"Africa Riding" : sur les pistes d’un continent décomplexé
La série Africa Riding, produite et diffusée par Arte, part à la rencontre d’une communauté de « riders » qui secouent les inerties culturelles et sociales en Afrique. Et jettent dans le fossé quantité de stéréotypes et d’idées reçues sur le continent. Coup de cœur à voir en libre accès.

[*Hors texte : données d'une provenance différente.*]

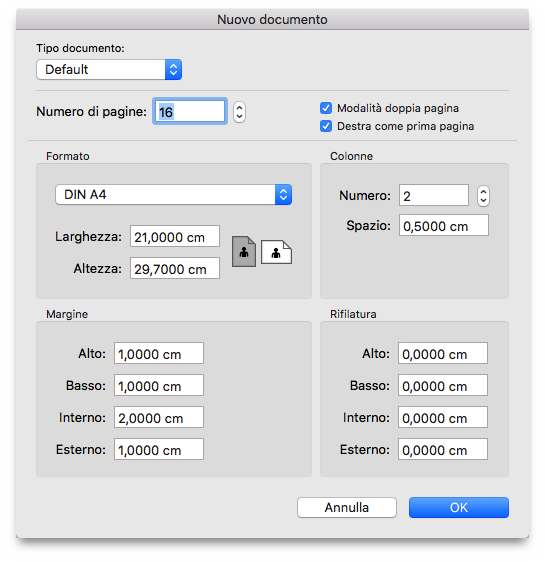Focus the Numero di pagine field
545x562 pixels.
[190, 111]
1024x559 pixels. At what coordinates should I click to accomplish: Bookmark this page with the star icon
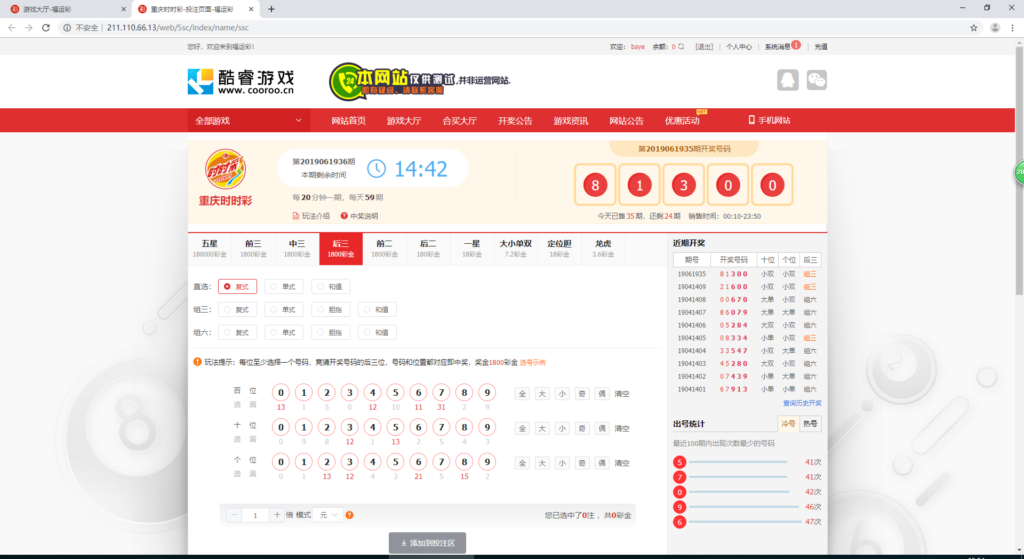974,27
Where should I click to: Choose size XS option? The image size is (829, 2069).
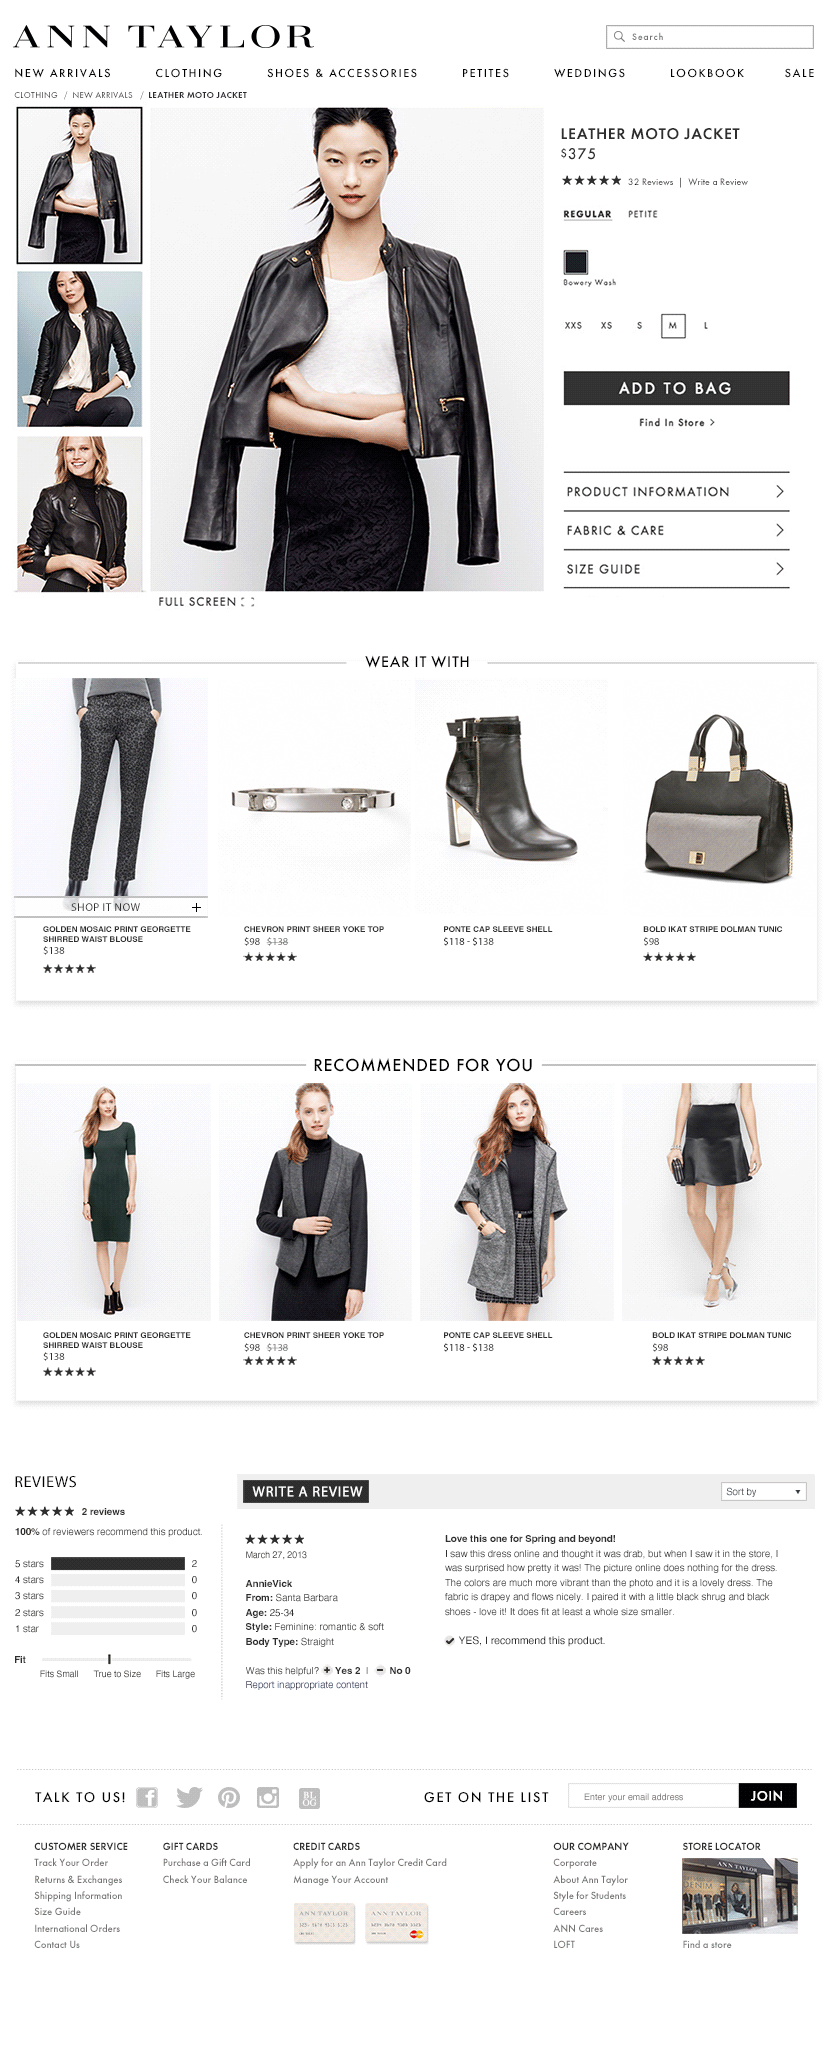pos(606,325)
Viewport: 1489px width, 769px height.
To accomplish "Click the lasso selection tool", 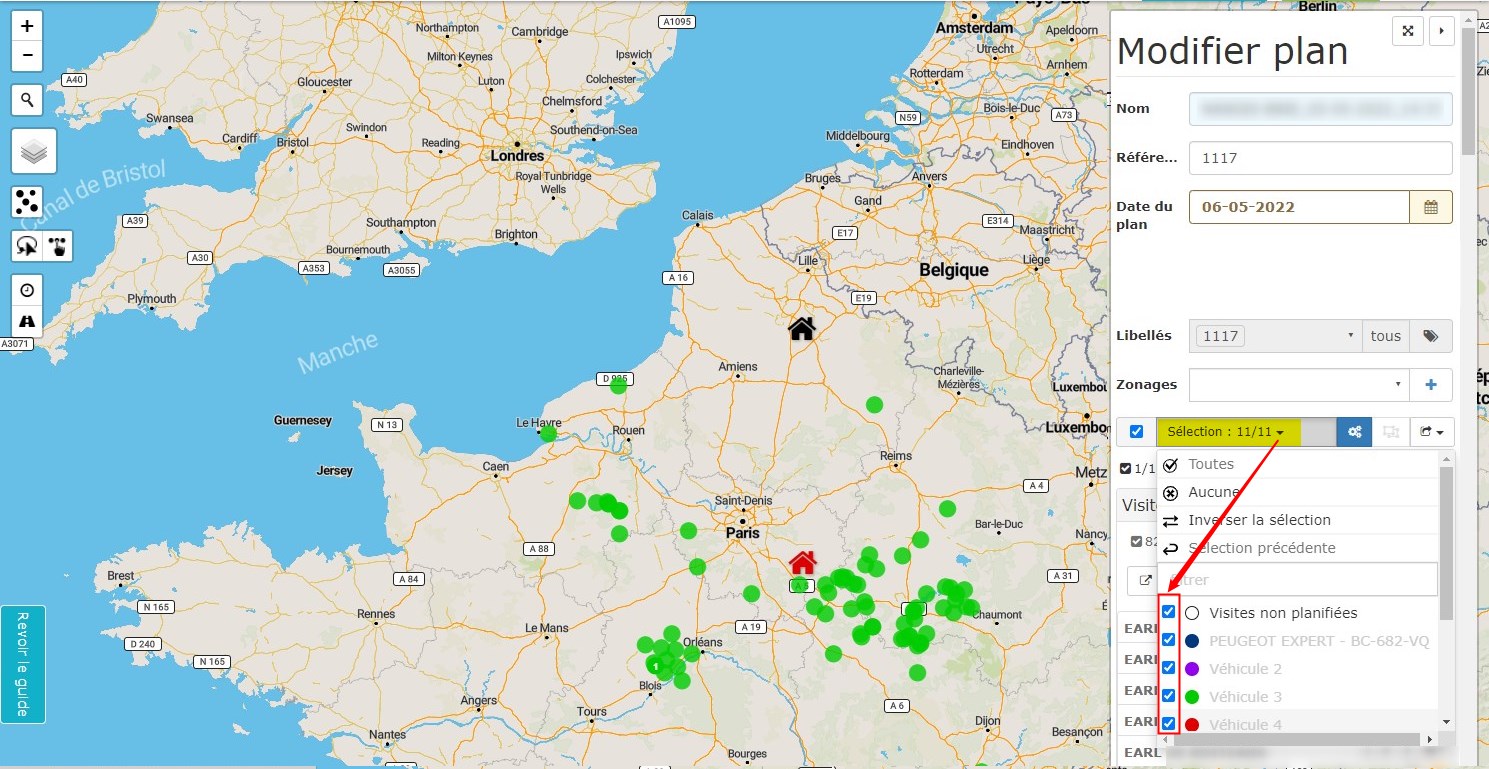I will click(x=26, y=246).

Il est trop souvent commode d’imaginer et de rendre compte de l’Afrique comme un tout homogène, dont chacun de pays serait traversé par les mêmes dynamiques, les mêmes caractéristiques, la même culture. Cette vision occidentale et industrielle, parfaitement réductrice, la série réalisée par Liz Gomis l’évite au profit d’une identité plurielle, contrastée, mouvante, dont les routes et les rues constituent les lignes de fractures et les allées franches.
Nouveaux horizons
Passant du Sénégal en Ouganda, du Rwanda au Ghana, la caméra suit des passionné(es) de skateboard, de rollers, de vélo. Montre combien l’usage qu’ils font de la voie carrossable et de leurs modes de transports défie les codes, ouvrent de nouveaux horizons. Cette aire de jeu faite de pistes poussiéreuses, de trottoirs défoncés, de rues bondées ou de places désertes, de cahots et de fluidité, c’est leur piste de décollage. Tout au long de capsules de 7 à 8 minutes qui collent à la route, à la rue, aux individus et aux communautés qui les habitent, les bordent et les font vivre, Africa Riding suit les pistes d’une Afrique décomplexée, qui sort des rails.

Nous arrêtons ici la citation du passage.